Beziehung sichtbar machen.

Ich arbeite mit Kohle und Pigmenten. Schicht für Schicht entsteht ein Bild auf handgeschöpftem Büttenkarton oder Leinwand – reduziert auf Linie, Licht und Kontrast.

Ich zeichne mit Stift, Pinsel und Händen. Ich trage auf, verwische, radiere. Reduziere auf das Wesentliche. Jedes Portrait folgt seinem ganz individuellen im Prozess.

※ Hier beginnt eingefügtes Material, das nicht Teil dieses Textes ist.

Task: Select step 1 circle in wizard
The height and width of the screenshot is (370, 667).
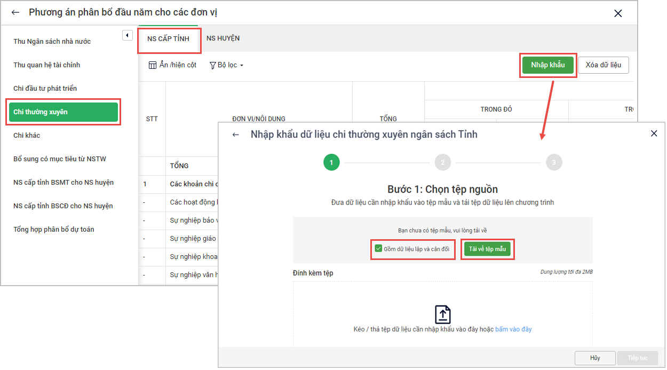Action: [331, 162]
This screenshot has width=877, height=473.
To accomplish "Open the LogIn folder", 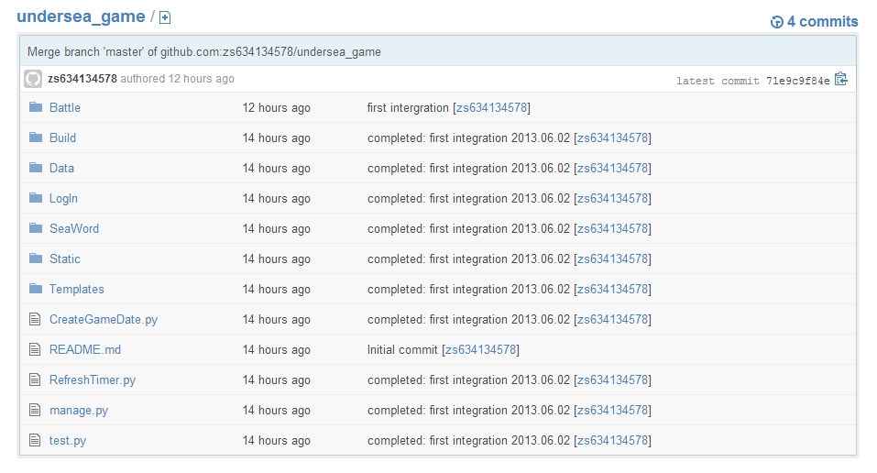I will (63, 198).

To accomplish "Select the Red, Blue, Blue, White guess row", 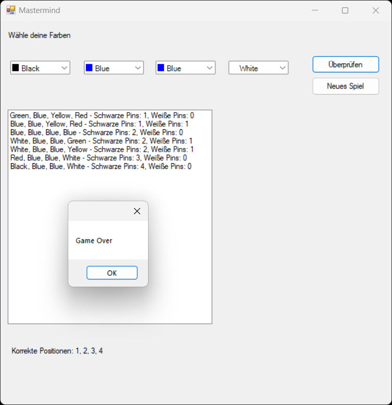I will (98, 158).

Die Wiedererkennbarkeit des Tieres ist die Grundlage. Meine Arbeit beginnt dort, wo es darüber hinausgeht. Mich interessiert, was darunter liegt. Jedes Werk ist eine Auseinandersetzung mit dem Tier – mit seinem Ausdruck, seiner Präsenz und dem, was mir in seinem Blick entgegentritt.

Seit 2022 öffne ich diesen Prozess auch für kleine Gruppen. Für Menschen, die entdecken möchten, wie sich ein Auge in feine Linien verwandelt, wie Fell zu Licht und Schatten wird, wie weiche Übergänge Tiefe entstehen lassen.

Meine Wurzeln liegen in der Urschweiz – einer Gegend mit hohen Bergen, intensiven Wetterumschwüngen und bodenständigen Menschen.

Nach Jahren in Design, Kommunikation und Organisationsentwicklung bin ich dorthin zurückgekehrt, wo alles beginnt – zu meiner Leidenschaft für die Tiere. Oder wie ich es gerne sage:

«Wenn man weit genug weggeht, ist man irgendwann wieder auf dem Heimweg.»